DATA FOR ANALYSIS =>
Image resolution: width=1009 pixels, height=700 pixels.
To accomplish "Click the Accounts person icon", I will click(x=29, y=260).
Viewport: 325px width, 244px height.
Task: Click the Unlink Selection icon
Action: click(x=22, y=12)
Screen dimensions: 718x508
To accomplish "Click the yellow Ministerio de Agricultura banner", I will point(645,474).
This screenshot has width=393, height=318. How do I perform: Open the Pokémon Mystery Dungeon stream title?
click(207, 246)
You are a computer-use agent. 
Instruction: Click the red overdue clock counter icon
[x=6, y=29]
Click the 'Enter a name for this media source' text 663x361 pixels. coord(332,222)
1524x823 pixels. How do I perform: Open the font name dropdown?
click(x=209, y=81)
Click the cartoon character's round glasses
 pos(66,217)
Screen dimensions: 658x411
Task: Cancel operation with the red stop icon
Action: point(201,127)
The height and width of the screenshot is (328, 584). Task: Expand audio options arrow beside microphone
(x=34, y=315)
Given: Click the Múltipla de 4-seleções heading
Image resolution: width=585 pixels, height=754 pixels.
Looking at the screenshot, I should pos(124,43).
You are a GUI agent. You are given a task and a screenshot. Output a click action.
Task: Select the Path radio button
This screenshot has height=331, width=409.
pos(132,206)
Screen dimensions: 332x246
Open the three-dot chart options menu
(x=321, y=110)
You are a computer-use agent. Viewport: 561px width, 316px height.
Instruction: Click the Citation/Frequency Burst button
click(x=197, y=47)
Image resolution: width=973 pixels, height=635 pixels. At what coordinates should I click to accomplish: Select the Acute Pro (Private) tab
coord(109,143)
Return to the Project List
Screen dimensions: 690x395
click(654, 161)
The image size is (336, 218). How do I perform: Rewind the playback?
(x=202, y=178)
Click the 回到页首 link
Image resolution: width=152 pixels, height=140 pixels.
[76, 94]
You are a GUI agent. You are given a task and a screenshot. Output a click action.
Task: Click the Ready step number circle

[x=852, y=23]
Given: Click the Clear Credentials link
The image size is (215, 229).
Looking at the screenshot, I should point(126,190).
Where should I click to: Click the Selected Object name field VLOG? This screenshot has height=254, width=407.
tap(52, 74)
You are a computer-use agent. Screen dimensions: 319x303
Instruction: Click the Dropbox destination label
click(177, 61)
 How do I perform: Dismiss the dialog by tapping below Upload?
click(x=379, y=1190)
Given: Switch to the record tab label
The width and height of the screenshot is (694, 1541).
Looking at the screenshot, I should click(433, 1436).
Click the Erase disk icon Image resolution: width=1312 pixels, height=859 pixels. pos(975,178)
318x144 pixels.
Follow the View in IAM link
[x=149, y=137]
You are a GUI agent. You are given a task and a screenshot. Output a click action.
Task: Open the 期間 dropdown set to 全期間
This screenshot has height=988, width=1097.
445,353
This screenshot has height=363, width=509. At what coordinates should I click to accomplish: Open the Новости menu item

YOUR TASK =>
Please output the records once more, exactly as they were written.

OUTPUT FOR THIS EXERCISE =>
Image resolution: width=1009 pixels, height=700 pixels.
To accomplish "Click the Accounts person icon", I will click(x=29, y=260).
Viewport: 325px width, 244px height.
Task: Click the Unlink Selection icon
Action: click(x=22, y=12)
Screen dimensions: 718x508
To accomplish "Click the yellow Ministerio de Agricultura banner", I will point(645,474).
This screenshot has width=393, height=318. How do I perform: Open the Pokémon Mystery Dungeon stream title?
click(207, 246)
You are a computer-use agent. 
Instruction: Click the red overdue clock counter icon
[x=6, y=29]
Click the 'Enter a name for this media source' text 663x361 pixels. coord(332,222)
1524x823 pixels. How do I perform: Open the font name dropdown?
click(x=209, y=81)
Click the cartoon character's round glasses
 pos(66,217)
Screen dimensions: 658x411
Task: Cancel operation with the red stop icon
Action: point(201,127)
The height and width of the screenshot is (328, 584). Task: Expand audio options arrow beside microphone
(x=34, y=315)
Given: Click the Múltipla de 4-seleções heading
Image resolution: width=585 pixels, height=754 pixels.
Looking at the screenshot, I should pos(124,43).
You are a GUI agent. You are given a task and a screenshot. Output a click action.
Task: Select the Path radio button
This screenshot has height=331, width=409.
pos(132,206)
Screen dimensions: 332x246
Open the three-dot chart options menu
(x=321, y=110)
You are a computer-use agent. Viewport: 561px width, 316px height.
Instruction: Click the Citation/Frequency Burst button
click(x=197, y=47)
Image resolution: width=973 pixels, height=635 pixels. At what coordinates should I click to accomplish: Select the Acute Pro (Private) tab
coord(109,143)
Return to the Project List
Screen dimensions: 690x395
click(654, 161)
The image size is (336, 218). How do I perform: Rewind the playback?
(x=202, y=178)
Click the 回到页首 link
Image resolution: width=152 pixels, height=140 pixels.
[76, 94]
You are a GUI agent. You are given a task and a screenshot. Output a click action.
Task: Click the Ready step number circle

[x=852, y=23]
Given: Click the Clear Credentials link
The image size is (215, 229).
Looking at the screenshot, I should point(126,190).
Where should I click to: Click the Selected Object name field VLOG? This screenshot has height=254, width=407.
tap(52, 74)
You are a computer-use agent. Screen dimensions: 319x303
Instruction: Click the Dropbox destination label
click(177, 61)
 How do I perform: Dismiss the dialog by tapping below Upload?
click(x=379, y=1190)
Given: Switch to the record tab label
The width and height of the screenshot is (694, 1541).
Looking at the screenshot, I should click(433, 1436).
Click the Erase disk icon Image resolution: width=1312 pixels, height=859 pixels. pos(975,178)
318x144 pixels.
Follow the View in IAM link
[x=149, y=137]
You are a GUI agent. You are given a task and a screenshot. Output a click action.
Task: Open the 期間 dropdown set to 全期間
This screenshot has height=988, width=1097.
445,353
This screenshot has height=363, width=509. At what coordinates should I click to accomplish: Open the Новости menu item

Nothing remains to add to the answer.